* **TASK**
Format every line of the records below as a JSON list of strings, with one string per line and blank lines omitted.

* **EXERCISE DATA**

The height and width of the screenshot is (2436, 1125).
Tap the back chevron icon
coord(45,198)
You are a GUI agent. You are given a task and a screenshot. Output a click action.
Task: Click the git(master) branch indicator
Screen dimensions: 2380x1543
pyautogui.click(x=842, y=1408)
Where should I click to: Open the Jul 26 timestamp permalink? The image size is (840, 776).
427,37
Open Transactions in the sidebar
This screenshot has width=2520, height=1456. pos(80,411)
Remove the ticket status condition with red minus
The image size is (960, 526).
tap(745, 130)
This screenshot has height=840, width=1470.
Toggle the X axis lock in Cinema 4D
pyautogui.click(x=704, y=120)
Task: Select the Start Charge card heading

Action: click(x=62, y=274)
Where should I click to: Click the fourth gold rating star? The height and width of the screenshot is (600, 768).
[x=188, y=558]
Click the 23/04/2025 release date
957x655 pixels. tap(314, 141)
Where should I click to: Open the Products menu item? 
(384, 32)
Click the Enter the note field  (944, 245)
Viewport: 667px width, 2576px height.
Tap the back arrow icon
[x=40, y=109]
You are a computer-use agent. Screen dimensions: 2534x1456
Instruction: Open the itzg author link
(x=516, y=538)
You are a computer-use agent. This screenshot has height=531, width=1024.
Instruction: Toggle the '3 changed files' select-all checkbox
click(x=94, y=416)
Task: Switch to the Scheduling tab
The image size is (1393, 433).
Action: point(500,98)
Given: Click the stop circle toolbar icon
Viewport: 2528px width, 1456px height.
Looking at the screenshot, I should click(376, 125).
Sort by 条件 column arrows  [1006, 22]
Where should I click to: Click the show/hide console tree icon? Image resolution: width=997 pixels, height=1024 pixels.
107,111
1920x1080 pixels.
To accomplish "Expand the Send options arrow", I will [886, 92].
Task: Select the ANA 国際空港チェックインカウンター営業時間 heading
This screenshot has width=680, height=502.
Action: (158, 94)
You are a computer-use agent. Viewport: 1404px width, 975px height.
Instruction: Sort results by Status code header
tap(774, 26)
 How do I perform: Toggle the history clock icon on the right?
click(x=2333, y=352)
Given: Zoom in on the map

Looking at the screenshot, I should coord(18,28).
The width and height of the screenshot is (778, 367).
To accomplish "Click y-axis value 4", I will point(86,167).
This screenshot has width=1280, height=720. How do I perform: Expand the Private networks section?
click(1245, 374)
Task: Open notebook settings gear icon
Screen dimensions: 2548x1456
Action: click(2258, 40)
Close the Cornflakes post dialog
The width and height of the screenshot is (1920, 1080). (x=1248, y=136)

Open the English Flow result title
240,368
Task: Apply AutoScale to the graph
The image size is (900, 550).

* **TASK SOLUTION**
[
  "The height and width of the screenshot is (2436, 1125).",
  "Tap the back chevron icon",
  "coord(45,198)",
  "You are a GUI agent. You are given a task and a screenshot. Output a click action.",
  "Task: Click the git(master) branch indicator",
  "Screen dimensions: 2380x1543",
  "pyautogui.click(x=842, y=1408)",
  "Where should I click to: Open the Jul 26 timestamp permalink? The image size is (840, 776).",
  "427,37",
  "Open Transactions in the sidebar",
  "This screenshot has width=2520, height=1456. pos(80,411)",
  "Remove the ticket status condition with red minus",
  "The image size is (960, 526).",
  "tap(745, 130)",
  "This screenshot has height=840, width=1470.",
  "Toggle the X axis lock in Cinema 4D",
  "pyautogui.click(x=704, y=120)",
  "Task: Select the Start Charge card heading",
  "Action: click(x=62, y=274)",
  "Where should I click to: Click the fourth gold rating star? The height and width of the screenshot is (600, 768).",
  "[x=188, y=558]",
  "Click the 23/04/2025 release date",
  "957x655 pixels. tap(314, 141)",
  "Where should I click to: Open the Products menu item? ",
  "(384, 32)",
  "Click the Enter the note field  (944, 245)",
  "Viewport: 667px width, 2576px height.",
  "Tap the back arrow icon",
  "[x=40, y=109]",
  "You are a computer-use agent. Screen dimensions: 2534x1456",
  "Instruction: Open the itzg author link",
  "(x=516, y=538)",
  "You are a computer-use agent. This screenshot has height=531, width=1024.",
  "Instruction: Toggle the '3 changed files' select-all checkbox",
  "click(x=94, y=416)",
  "Task: Switch to the Scheduling tab",
  "The image size is (1393, 433).",
  "Action: point(500,98)",
  "Given: Click the stop circle toolbar icon",
  "Viewport: 2528px width, 1456px height.",
  "Looking at the screenshot, I should click(376, 125).",
  "Sort by 条件 column arrows  [1006, 22]",
  "Where should I click to: Click the show/hide console tree icon? Image resolution: width=997 pixels, height=1024 pixels.",
  "107,111",
  "1920x1080 pixels.",
  "To accomplish \"Expand the Send options arrow\", I will [886, 92].",
  "Task: Select the ANA 国際空港チェックインカウンター営業時間 heading",
  "This screenshot has width=680, height=502.",
  "Action: (158, 94)",
  "You are a computer-use agent. Viewport: 1404px width, 975px height.",
  "Instruction: Sort results by Status code header",
  "tap(774, 26)",
  " How do I perform: Toggle the history clock icon on the right?",
  "click(x=2333, y=352)",
  "Given: Zoom in on the map",
  "Looking at the screenshot, I should coord(18,28).",
  "The width and height of the screenshot is (778, 367).",
  "To accomplish \"Click y-axis value 4\", I will point(86,167).",
  "This screenshot has width=1280, height=720. How do I perform: Expand the Private networks section?",
  "click(1245, 374)",
  "Task: Open notebook settings gear icon",
  "Screen dimensions: 2548x1456",
  "Action: click(2258, 40)",
  "Close the Cornflakes post dialog",
  "The width and height of the screenshot is (1920, 1080). (x=1248, y=136)",
  "Open the English Flow result title",
  "240,368",
  "Task: Apply AutoScale to the graph",
  "The image size is (900, 550)."
]